Microsoft’s entry into tablet hardware a result of partner failure?
Ever since Microsoft provided a glimpse at a couple of “Surface” tablet hardware prototypes, some in the media are describing Microsoft’s apparent entry into the hardware market as a result of Microsoft hardware partner failure. As if, somehow, the combined might of the world’s computer manufacturers failed to come up with tablet hardware good enough to do Windows justice.
Nothing could be farther from the truth.
The reason why Windows-based tablets never were a major commercial success lies squarely in Microsoft’s corner, and not in that of the hardware partners. For stating the very obvious: Windows has never been a tablet operating system. It was designed for use with a keyboard and a mouse. It does not work well with touch, and it did not work well with pens.
If anything, hardware partners went out of their way with innovative ideas and products to make Windows work in Microsoft-mandated tablets. And let’s not forget that it was Microsoft itself that, well into the lead-up to the 2002 Tablet PC introduction, began pushing convertible notebooks rather than tablets. Apparently, the company had so little faith in its own Tablet PC project that it seemed safer to introduce the Tablet PC Edition of Windows XP on a notebook with a digitizer screen rather than a true tablet. That of course, made tablet PCs bigger and bulkier and more expensive.
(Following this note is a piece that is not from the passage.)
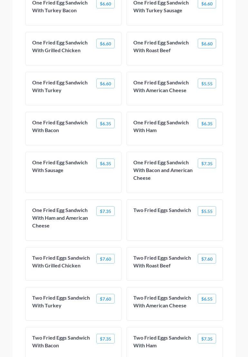Viewport: 248px width, 357px height.
Task: Click the $6.60 price for Grilled Chicken egg sandwich
Action: [x=105, y=44]
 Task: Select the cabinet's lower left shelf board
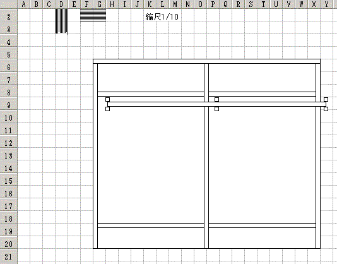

Let’s also not forget that Microsoft mandated an active digitizer for the 2002 Tablet PC because active pens better emulated the way a mouse (and with it, Windows) worked. Touch was definitely not part of the Tablet PC.
Microsoft’s hardware partners did the absolute best they could within the great constraints of the Windows OS. In the 1990s, companies like GRiD, Fujitsu, Toshiba, NEC, IBM, Samsung, Compaq and many others came up with numerous tablet computer solutions trying to somehow make Windows work in smaller, lighter, handier platforms without physical keyboards. In the 2000s, a whole roster of hardware partners came up with tablet and tablet convertible hardware when Bill Gates proclaimed that by 2006, tablets would be the most popular form of PCs in America. They (Motion Computing, Fujitsu, Acer, Toshiba, Panasonic, etc.) invested the money and they carried the risk, not Microsoft.
Add to that the unsung heroes of the tablet computer form factors, the companies that made all those vertical market tablets for applications where it simply wasn’t feasible to carry around a big laptop. They made do with what they had on the operating system side. And they did a remarkable job.
To now complain about “partner failures” is simply asinine. And given that even now, hardware partners will have to decide whether to bet on x86 Windows 8 or ARM Windows RT, will they again be blamed if one or both flavors of Windows 8 fail to make inroads against the iPad and Android tablets?